Search the listing for the string "computer" and copy every line that contains it.

---

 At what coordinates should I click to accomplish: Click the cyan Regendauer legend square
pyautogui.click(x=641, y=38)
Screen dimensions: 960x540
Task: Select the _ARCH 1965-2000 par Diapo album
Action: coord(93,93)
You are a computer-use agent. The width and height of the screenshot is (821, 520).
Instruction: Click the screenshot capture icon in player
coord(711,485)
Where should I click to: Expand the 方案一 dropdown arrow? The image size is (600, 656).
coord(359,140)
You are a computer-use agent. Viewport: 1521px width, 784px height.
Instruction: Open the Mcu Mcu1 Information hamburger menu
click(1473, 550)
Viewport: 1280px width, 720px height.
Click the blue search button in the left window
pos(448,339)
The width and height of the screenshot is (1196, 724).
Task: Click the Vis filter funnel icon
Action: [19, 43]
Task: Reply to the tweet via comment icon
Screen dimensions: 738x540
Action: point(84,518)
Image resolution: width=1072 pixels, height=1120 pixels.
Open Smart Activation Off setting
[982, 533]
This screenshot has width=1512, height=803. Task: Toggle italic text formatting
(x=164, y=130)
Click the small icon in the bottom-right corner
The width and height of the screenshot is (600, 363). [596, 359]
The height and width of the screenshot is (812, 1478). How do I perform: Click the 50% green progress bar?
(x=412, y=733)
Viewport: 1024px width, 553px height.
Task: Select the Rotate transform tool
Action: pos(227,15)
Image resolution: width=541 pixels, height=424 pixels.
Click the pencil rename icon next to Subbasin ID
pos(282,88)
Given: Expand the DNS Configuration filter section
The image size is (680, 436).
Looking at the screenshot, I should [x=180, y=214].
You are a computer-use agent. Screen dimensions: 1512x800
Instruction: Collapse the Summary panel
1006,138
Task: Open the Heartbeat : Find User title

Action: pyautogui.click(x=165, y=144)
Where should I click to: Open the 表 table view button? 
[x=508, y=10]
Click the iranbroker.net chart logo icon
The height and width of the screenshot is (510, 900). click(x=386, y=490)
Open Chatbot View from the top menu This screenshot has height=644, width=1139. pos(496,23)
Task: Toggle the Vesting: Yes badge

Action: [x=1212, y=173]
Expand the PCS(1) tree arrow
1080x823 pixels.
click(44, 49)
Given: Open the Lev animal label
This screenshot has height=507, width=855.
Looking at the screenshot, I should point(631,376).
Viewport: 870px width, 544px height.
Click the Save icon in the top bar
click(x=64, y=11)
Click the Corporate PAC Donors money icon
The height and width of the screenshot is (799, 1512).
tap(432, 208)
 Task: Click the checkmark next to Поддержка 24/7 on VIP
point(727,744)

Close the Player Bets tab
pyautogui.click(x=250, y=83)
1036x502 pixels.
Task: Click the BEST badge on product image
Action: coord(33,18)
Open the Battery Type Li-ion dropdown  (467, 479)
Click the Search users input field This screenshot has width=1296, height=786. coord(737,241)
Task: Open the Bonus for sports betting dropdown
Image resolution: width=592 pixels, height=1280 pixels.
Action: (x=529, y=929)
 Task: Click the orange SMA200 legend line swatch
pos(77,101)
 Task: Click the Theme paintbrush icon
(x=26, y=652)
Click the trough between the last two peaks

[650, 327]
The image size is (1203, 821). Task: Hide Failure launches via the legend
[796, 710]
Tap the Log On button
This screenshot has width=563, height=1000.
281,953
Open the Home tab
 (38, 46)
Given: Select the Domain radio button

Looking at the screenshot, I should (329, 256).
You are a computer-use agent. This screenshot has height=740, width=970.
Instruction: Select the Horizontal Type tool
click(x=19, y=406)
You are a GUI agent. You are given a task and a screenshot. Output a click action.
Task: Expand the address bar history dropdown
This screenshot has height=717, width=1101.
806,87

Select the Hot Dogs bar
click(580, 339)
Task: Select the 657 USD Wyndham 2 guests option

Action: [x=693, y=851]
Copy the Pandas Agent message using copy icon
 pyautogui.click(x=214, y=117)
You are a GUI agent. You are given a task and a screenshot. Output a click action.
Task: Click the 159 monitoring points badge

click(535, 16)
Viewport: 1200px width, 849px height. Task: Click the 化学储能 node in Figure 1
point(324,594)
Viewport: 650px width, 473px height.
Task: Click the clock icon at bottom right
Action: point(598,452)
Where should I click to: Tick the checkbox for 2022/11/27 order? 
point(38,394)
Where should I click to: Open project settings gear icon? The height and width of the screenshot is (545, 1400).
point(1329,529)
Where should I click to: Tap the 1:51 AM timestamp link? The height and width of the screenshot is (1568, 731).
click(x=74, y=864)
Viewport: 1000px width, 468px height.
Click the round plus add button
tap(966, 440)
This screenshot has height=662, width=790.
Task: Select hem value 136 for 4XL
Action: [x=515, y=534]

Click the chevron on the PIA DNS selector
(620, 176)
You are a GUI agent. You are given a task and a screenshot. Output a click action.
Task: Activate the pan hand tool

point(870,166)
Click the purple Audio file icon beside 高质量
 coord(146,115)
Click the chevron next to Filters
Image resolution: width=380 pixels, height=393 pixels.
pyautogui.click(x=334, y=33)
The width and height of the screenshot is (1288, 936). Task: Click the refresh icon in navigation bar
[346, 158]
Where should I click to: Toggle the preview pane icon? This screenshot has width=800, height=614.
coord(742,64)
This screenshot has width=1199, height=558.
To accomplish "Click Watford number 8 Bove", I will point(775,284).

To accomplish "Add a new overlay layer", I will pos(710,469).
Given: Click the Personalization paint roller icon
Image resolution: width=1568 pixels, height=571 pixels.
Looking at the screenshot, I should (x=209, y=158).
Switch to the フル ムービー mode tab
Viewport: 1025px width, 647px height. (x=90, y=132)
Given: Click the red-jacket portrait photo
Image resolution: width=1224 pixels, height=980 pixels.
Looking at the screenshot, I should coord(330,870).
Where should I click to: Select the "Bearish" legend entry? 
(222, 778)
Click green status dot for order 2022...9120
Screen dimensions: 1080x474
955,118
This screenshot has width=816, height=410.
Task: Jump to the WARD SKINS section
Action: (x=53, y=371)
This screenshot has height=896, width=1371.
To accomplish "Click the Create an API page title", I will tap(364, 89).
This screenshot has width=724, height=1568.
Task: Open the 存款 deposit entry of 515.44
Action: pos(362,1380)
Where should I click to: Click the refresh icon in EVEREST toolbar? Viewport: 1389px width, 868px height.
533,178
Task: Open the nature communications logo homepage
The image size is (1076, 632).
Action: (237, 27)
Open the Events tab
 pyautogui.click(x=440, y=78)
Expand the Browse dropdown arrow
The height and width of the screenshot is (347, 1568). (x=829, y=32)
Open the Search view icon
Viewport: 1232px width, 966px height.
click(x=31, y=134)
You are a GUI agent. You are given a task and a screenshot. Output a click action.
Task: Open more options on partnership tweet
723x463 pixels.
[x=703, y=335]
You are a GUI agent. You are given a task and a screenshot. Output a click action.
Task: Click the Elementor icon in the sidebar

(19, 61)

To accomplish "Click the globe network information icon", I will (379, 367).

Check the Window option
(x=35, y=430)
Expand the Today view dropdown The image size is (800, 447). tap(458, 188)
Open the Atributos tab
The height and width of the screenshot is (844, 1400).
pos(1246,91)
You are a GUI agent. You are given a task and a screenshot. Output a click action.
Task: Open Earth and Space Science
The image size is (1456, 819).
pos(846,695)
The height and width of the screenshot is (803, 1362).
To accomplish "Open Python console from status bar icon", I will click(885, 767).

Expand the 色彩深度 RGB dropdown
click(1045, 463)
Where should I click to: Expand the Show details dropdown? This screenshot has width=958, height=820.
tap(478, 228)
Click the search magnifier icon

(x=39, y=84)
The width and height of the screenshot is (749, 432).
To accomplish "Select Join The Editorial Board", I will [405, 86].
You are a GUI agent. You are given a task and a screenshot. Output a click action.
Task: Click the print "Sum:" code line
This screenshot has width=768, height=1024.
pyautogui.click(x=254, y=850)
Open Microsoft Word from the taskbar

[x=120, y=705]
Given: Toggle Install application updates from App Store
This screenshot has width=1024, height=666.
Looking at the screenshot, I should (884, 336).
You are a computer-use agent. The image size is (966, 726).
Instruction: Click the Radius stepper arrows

---

FINAL ANSWER -
You are a computer-use agent. The width and height of the screenshot is (821, 520).
You are a computer-use agent. Viewport: 1521px width, 784px height.
You are a computer-use agent. Screen dimensions: 1512x800
You are a computer-use agent. This screenshot has height=740, width=970.
You are a computer-use agent. The image size is (966, 726).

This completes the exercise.